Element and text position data
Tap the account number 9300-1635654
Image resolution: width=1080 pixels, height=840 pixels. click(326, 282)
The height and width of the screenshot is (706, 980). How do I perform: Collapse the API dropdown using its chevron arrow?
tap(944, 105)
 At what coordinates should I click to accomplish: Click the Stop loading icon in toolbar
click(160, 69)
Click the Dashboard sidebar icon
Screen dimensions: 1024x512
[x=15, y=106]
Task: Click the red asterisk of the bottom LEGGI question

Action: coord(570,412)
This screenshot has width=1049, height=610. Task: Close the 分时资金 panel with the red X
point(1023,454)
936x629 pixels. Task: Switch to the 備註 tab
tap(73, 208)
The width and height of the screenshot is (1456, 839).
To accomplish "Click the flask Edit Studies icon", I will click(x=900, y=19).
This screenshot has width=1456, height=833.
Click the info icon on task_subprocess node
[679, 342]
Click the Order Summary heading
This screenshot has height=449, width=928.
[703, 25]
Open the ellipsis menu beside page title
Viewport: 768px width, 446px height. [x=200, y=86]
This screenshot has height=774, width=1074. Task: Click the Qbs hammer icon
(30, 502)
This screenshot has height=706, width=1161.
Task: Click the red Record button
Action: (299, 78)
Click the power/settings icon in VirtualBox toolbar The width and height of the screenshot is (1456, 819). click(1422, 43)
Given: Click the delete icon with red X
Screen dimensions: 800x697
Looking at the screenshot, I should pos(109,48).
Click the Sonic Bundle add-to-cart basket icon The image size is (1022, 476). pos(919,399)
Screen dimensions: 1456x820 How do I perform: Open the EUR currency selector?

### Do this
Can you edit the data above so that every "toolbar" becomes "tool bar", with nothing else changed?

### Solution to this problem
Tap the account number 9300-1635654
Image resolution: width=1080 pixels, height=840 pixels. click(326, 282)
The height and width of the screenshot is (706, 980). How do I perform: Collapse the API dropdown using its chevron arrow?
tap(944, 105)
 At what coordinates should I click to accomplish: Click the Stop loading icon in tool bar
click(160, 69)
Click the Dashboard sidebar icon
Screen dimensions: 1024x512
[x=15, y=106]
Task: Click the red asterisk of the bottom LEGGI question

Action: coord(570,412)
This screenshot has width=1049, height=610. Task: Close the 分时资金 panel with the red X
point(1023,454)
936x629 pixels. Task: Switch to the 備註 tab
tap(73, 208)
The width and height of the screenshot is (1456, 839).
To accomplish "Click the flask Edit Studies icon", I will click(x=900, y=19).
This screenshot has width=1456, height=833.
Click the info icon on task_subprocess node
[679, 342]
Click the Order Summary heading
This screenshot has height=449, width=928.
[703, 25]
Open the ellipsis menu beside page title
Viewport: 768px width, 446px height. [x=200, y=86]
This screenshot has height=774, width=1074. Task: Click the Qbs hammer icon
(30, 502)
This screenshot has height=706, width=1161.
Task: Click the red Record button
Action: (299, 78)
Click the power/settings icon in VirtualBox tool bar The width and height of the screenshot is (1456, 819). click(1422, 43)
Given: Click the delete icon with red X
Screen dimensions: 800x697
Looking at the screenshot, I should pos(109,48).
Click the Sonic Bundle add-to-cart basket icon The image size is (1022, 476). pos(919,399)
Screen dimensions: 1456x820 How do I perform: Open the EUR currency selector?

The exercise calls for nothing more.